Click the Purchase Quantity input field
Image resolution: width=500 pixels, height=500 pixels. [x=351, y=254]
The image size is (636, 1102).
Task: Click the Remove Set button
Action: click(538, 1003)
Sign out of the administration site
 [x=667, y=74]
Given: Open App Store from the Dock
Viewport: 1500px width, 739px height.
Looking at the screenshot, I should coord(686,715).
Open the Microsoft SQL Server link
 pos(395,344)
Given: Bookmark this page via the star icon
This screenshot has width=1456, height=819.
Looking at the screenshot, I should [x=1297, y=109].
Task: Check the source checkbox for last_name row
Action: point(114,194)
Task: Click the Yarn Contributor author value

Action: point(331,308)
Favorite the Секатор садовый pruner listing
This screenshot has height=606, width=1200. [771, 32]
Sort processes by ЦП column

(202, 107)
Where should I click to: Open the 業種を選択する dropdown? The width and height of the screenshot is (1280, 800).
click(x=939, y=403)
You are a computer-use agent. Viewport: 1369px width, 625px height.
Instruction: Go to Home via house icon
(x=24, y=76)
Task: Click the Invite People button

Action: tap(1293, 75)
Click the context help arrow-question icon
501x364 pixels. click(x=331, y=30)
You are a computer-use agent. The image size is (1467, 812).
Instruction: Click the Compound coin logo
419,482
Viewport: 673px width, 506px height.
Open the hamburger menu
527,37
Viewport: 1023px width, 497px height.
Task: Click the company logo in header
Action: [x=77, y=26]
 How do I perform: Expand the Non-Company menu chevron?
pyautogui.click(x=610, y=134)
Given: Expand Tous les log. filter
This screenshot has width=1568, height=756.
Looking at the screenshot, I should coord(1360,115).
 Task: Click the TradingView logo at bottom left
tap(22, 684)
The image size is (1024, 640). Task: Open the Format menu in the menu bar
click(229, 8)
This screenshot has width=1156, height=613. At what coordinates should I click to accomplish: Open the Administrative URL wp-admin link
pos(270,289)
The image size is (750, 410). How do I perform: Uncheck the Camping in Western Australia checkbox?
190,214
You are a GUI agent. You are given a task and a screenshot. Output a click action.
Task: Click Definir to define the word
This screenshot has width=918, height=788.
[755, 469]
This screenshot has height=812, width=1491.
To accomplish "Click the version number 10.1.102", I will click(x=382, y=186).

What the task asks => Within the entries above, find each line where "computer" appears; copy every one.

Response area =>
You are a computer-use agent. Viewport: 1369px width, 625px height.
You are a computer-use agent. The image size is (1467, 812).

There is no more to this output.